* What is being asked: Going through the material below, please gather all lines with the word "image" in them.

* Data to examine:
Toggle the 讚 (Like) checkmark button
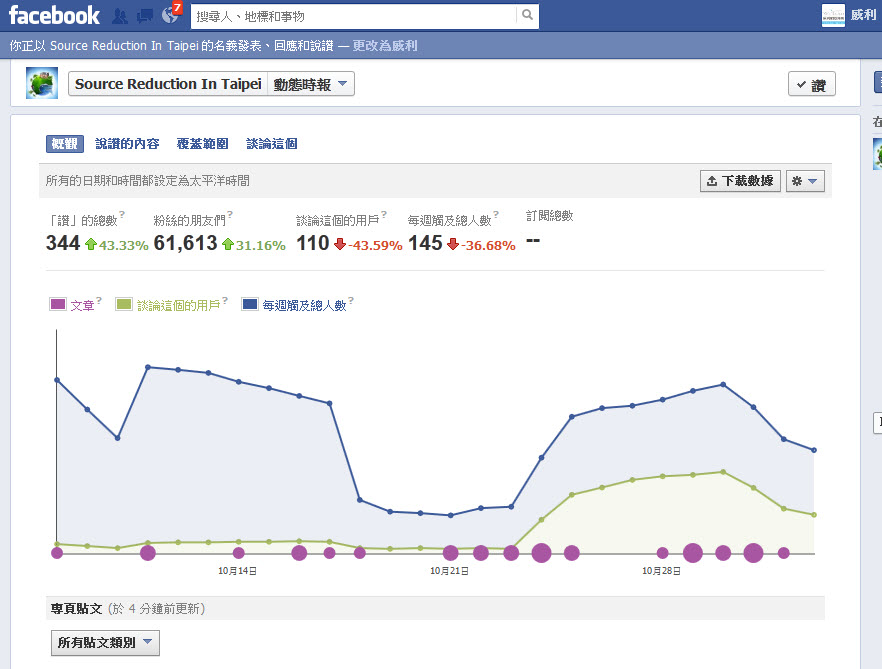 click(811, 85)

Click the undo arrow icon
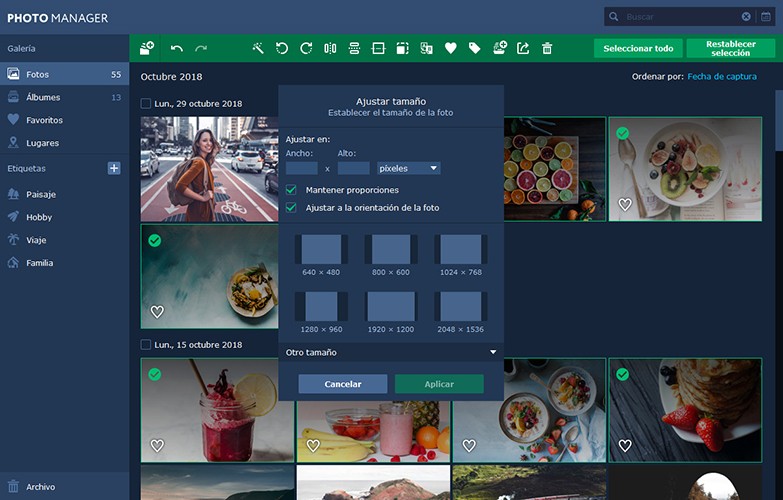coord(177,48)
* * *
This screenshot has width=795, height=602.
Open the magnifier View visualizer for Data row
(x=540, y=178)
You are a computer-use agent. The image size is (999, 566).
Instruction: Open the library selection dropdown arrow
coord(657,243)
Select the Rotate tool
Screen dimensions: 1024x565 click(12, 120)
---
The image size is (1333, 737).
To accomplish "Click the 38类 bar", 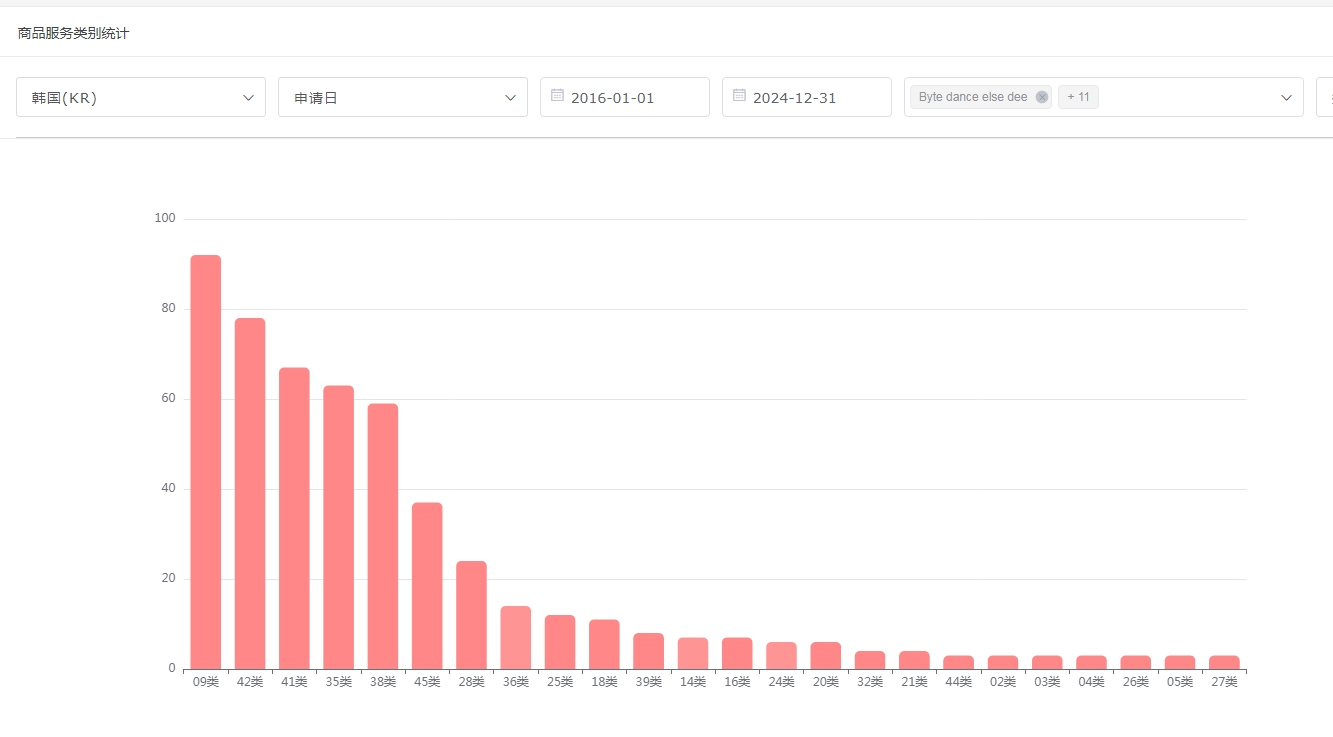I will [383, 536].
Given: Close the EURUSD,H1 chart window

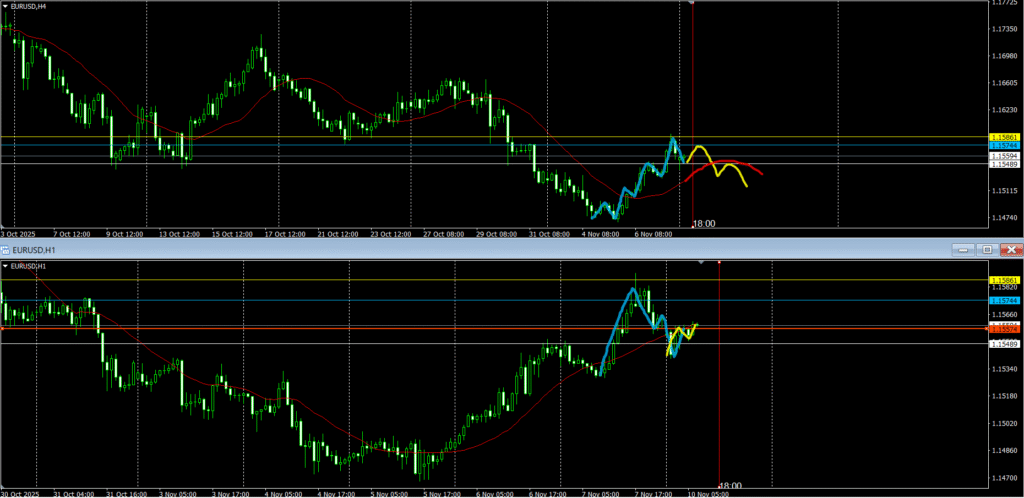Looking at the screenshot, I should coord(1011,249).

* Expected output:
You are a computer-use agent. The image size is (999, 566).
The image size is (1333, 737).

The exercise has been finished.